◆ Problem set ◆
1) Summarize the opinion piece on the 2022 Philippine election in two sentences.
2) According to the opinion piece on the 2022 Philippine election, on what date did the political season begin?
3) Repeat the passage of the opinion piece on the 2022 Philippine election between "There is still" and "opposite the silence.", inclusive.

“They have taken note of all the lies, all the illegalities, the prevarications and the false claims made by the unworthy presidential candidates.”
There are several ways of categorizing a country’s voting population during the electoral campaign season. The categorization can be done on the basis of regional attachment: the voters of Region A can be categorized as being the bailiwick of one candidate and the voters of Region B can be regarded as loyal to the candidate who hails from their region. In this country’s elections the Solid North is said to be the prize of an Ilocano candidate and Cebuano-speaking voters are said to comprise a Solid South.
Or, the categorization of the Philippine electorate can be done on the basis of annual income, with voters belonging to the highest-income classes, Classes A and B, treated as one voting bloc. Voters in Class C – the closest thing to a Philippine middle class – is regarded as a separate class. The voters in Classes D and E are said to make up the third income-related bloc.
Or, the categorization of this country’s electorate can be done on the basis of age, with the older element of the Philippines’ voting population – Filipinos 35 years old and above – believed to be more set in their ways and inclined to be conservative in their thinking on most matters, including politics. Voters below 35 years old – some of the millennials and members of Generation Z – are considered more flexible and less rigid in their attitudes toward life’s many important issues. How the youthful half of the 63 million-strong electorate will exercise their right of suffrage is undoubtedly one of the key determinants of the outcome of this year’s election.
There is still another way in which the categorization of the 2022 Philippine electorate can be done. It can be done on the basis of either the amount of attendant noise or its opposite the silence.
The 2022 presidential election is unlike any other presidential election since 1946 in that this year’s electoral season is so completely dominated – overwhelmed is probably the more accurate word – by voter-opinion surveys, Such surveys have always been a feature of every presidential election since the Roxas-versus-Osmeña contest, but they were always presented to Filipino voters as aids to making a reasoned choice for president. The 2022 voter-opinion surveys, on the other hand, seek to present the voters with a virtual fait accompli. The surveys have assigned to the resulting frontrunner majorities so unprecedentedly large that it has been practically Game Over for the survey’s No. 2 contestant.
This is a mind-conditioning effort of such scope and persistence this country’s political history has never seen. Filipino voters have been asked – tricked is the better word – to believe that the 30-point lead of the surveys’ front-runner can no longer be overcome and that the front-runner is as good as elected.
Throughout the current electoral season, all the noise has been made by the supporters and sympathizers of the presidential candidate who has consistently topped the voter-opinion surveys by incredibly large margins. No noise whatsoever has emanated from these voters who, at the voting machines on May 9, will effectively decide who is fit to lead this country during the next six years. Collectively, those voters are called the silent majority.
As their collective name suggests, this country’s silent majority has been silently observing all the goings-on in the political arena since October 21, when the political season began. They have taken note of all the lies, all the illegalities, the prevarications and the false claims made by the unworthy presidential candidates.
The silent majority will shortly become silent no longer. On May 9, the members of that enormous bloc of votes will disregard all voter-opinion surveys and choose the candidate they consider the most fit to be the next president of the Philippines.
That candidate is Vice President Leni Robredo.

◆ Extracted material ◆
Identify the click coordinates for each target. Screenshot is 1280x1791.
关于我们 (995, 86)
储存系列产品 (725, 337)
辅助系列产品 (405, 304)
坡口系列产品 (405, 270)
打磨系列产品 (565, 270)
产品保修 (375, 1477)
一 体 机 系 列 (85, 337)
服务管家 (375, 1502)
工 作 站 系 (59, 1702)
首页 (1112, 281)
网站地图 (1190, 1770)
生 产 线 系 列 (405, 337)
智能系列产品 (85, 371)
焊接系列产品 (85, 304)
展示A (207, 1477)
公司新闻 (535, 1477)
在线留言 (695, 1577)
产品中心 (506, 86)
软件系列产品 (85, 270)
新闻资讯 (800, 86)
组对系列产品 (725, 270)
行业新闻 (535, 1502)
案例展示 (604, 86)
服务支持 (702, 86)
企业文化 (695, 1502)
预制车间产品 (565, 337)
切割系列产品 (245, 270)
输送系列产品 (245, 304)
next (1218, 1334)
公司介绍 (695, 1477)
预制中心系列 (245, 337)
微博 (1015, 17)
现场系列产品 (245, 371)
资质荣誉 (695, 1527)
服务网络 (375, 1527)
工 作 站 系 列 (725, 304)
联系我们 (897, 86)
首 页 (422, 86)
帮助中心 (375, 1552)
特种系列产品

◆ Solution list ◆
1) The piece lists several ways to categorize the Philippine electorate, such as by region, income, age, and finally by noise or silence. It argues that the 2022 campaign has been overwhelmed by voter-opinion surveys that present the front-runner as good as elected, but that the silent majority, having noted the candidates' lies and false claims, will disregard the surveys on May 9 and choose Vice President Leni Robredo.

2) October 21.

3)
There is still another way in which the categorization of the 2022 Philippine electorate can be done. It can be done on the basis of either the amount of attendant noise or its opposite the silence.